Copy every item below word for word, leaving out the pictures.

_____

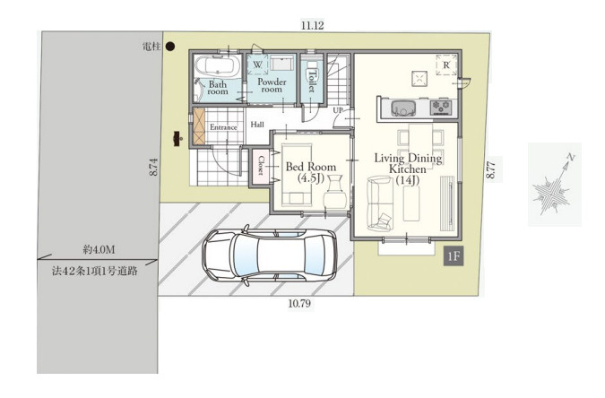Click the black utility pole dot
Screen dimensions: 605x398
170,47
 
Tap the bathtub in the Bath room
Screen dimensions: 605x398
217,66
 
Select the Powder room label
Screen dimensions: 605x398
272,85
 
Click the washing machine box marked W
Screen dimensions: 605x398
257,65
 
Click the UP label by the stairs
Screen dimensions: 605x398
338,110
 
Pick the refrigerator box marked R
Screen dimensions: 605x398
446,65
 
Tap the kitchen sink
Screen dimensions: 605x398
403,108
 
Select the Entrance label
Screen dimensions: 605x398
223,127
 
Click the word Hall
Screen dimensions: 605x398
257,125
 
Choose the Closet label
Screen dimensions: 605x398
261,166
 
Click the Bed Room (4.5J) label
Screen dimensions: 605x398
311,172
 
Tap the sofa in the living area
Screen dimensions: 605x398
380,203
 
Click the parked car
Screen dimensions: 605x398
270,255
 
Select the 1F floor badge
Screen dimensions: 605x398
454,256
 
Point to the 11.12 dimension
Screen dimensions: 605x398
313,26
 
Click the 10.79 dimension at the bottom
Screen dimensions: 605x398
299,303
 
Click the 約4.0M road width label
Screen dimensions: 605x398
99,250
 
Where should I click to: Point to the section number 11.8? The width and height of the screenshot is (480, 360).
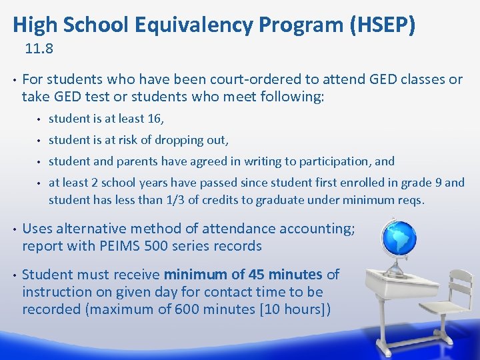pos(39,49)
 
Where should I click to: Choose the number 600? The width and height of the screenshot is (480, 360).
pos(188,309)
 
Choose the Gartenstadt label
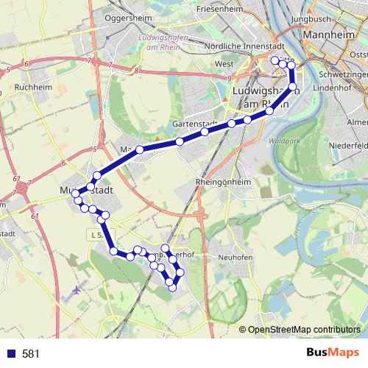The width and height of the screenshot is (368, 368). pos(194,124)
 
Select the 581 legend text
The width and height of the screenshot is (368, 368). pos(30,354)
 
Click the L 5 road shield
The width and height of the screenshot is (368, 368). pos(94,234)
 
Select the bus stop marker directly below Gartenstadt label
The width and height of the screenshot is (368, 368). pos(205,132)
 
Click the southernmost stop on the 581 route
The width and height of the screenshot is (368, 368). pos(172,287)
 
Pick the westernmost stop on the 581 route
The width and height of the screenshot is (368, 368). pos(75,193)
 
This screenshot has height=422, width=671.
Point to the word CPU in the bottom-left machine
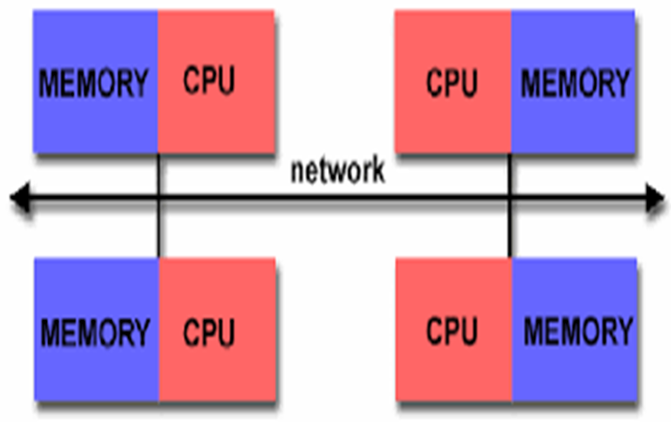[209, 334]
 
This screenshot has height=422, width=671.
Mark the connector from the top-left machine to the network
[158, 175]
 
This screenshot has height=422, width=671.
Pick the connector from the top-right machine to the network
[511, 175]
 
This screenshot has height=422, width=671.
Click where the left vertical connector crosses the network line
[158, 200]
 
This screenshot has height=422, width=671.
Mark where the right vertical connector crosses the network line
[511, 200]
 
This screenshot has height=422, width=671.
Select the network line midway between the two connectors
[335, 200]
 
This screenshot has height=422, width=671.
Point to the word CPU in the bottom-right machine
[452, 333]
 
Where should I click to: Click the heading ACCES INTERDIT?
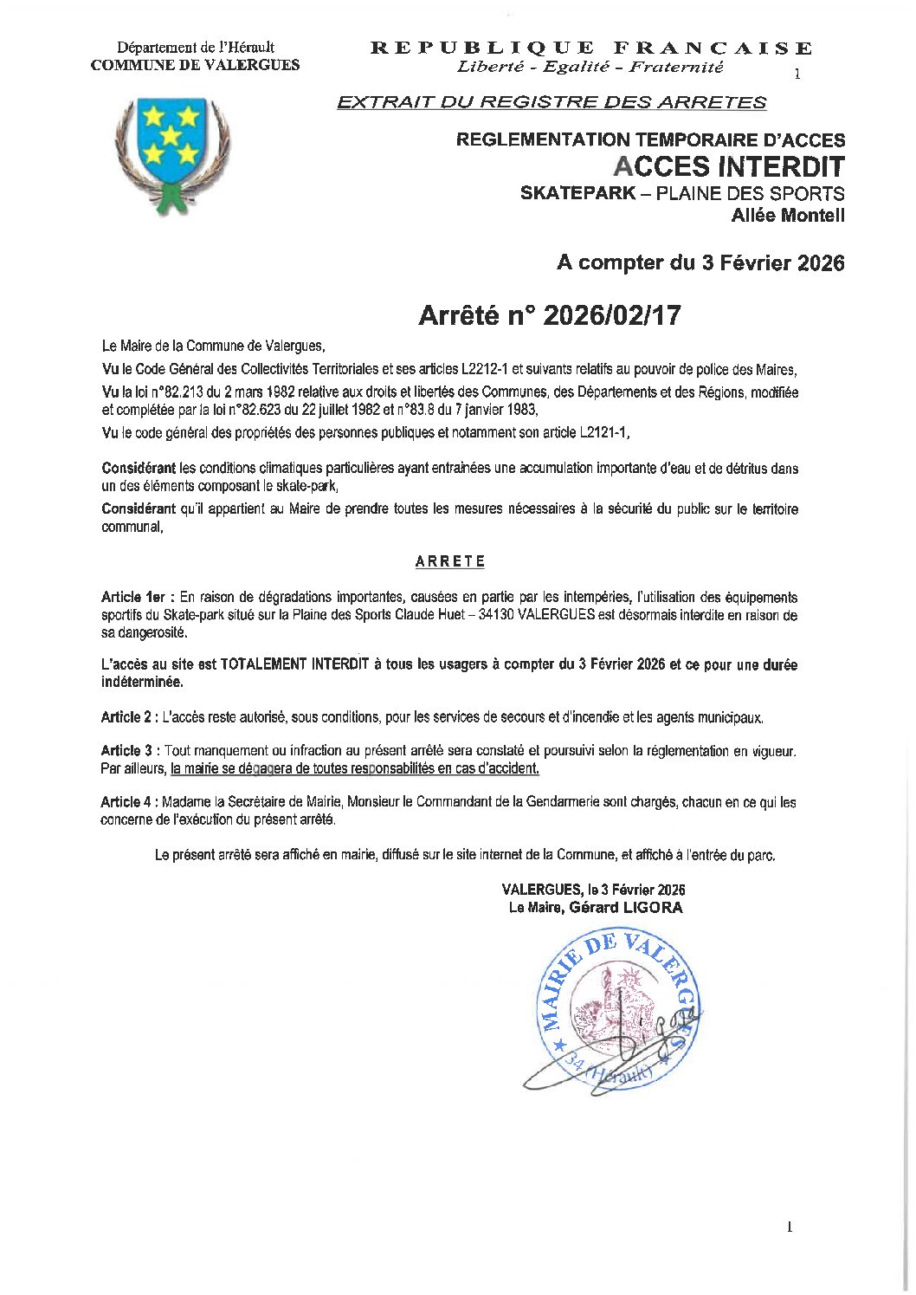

_____

*Response to this task*:
Click the black utility pole dot
Screen dimensions: 605x398
170,47
 
Tap the bathtub in the Bath room
Screen dimensions: 605x398
217,66
 
Select the Powder room label
Screen dimensions: 605x398
272,85
 
Click the washing machine box marked W
Screen dimensions: 605x398
257,65
 
Click the UP label by the stairs
Screen dimensions: 605x398
338,110
 
Pick the refrigerator box marked R
Screen dimensions: 605x398
446,65
 
Tap the kitchen sink
Screen dimensions: 605x398
403,108
 
Select the Entrance label
Screen dimensions: 605x398
223,127
 
Click the word Hall
Screen dimensions: 605x398
257,125
 
Choose the Closet label
Screen dimensions: 605x398
261,166
 
Click the Bed Room (4.5J) label
Screen dimensions: 605x398
311,172
 
Tap the sofa in the living area
Screen dimensions: 605x398
380,203
 
Click the parked car
Screen dimensions: 605x398
270,255
 
Select the 1F floor badge
Screen dimensions: 605x398
454,256
 
Point to the 11.12 dimension
Screen dimensions: 605x398
313,26
 
Click the 10.79 dimension at the bottom
Screen dimensions: 605x398
299,303
 
Click the 約4.0M road width label
Screen dimensions: 605x398
99,250
 
Where should I click to: Point to the section number 11.8? The width and height of the screenshot is (480, 360).
pos(39,49)
 
Where should I click to: Choose the number 600? The width and height of the screenshot is (480, 360).
pos(188,309)
 
Choose the Gartenstadt label
The width and height of the screenshot is (368, 368). pos(194,124)
 
Select the 581 legend text
The width and height of the screenshot is (368, 368). pos(30,354)
 
Click the L 5 road shield
The width and height of the screenshot is (368, 368). pos(94,234)
 
Select the bus stop marker directly below Gartenstadt label
The width and height of the screenshot is (368, 368). pos(205,132)
 
Click the southernmost stop on the 581 route
The width and height of the screenshot is (368, 368). pos(172,287)
 
Pick the westernmost stop on the 581 route
The width and height of the screenshot is (368, 368). pos(75,193)
 
This screenshot has height=422, width=671.
Point to the word CPU in the bottom-left machine
[209, 334]
 
This screenshot has height=422, width=671.
Mark the connector from the top-left machine to the network
[158, 175]
 
This screenshot has height=422, width=671.
Pick the connector from the top-right machine to the network
[511, 175]
 
This screenshot has height=422, width=671.
Click where the left vertical connector crosses the network line
[158, 200]
 
This screenshot has height=422, width=671.
Mark where the right vertical connector crosses the network line
[511, 200]
 
This screenshot has height=422, width=671.
Select the network line midway between the two connectors
[335, 200]
 
This screenshot has height=422, width=671.
Point to the word CPU in the bottom-right machine
[452, 333]
 
Where should I click to: Click the heading ACCES INTERDIT?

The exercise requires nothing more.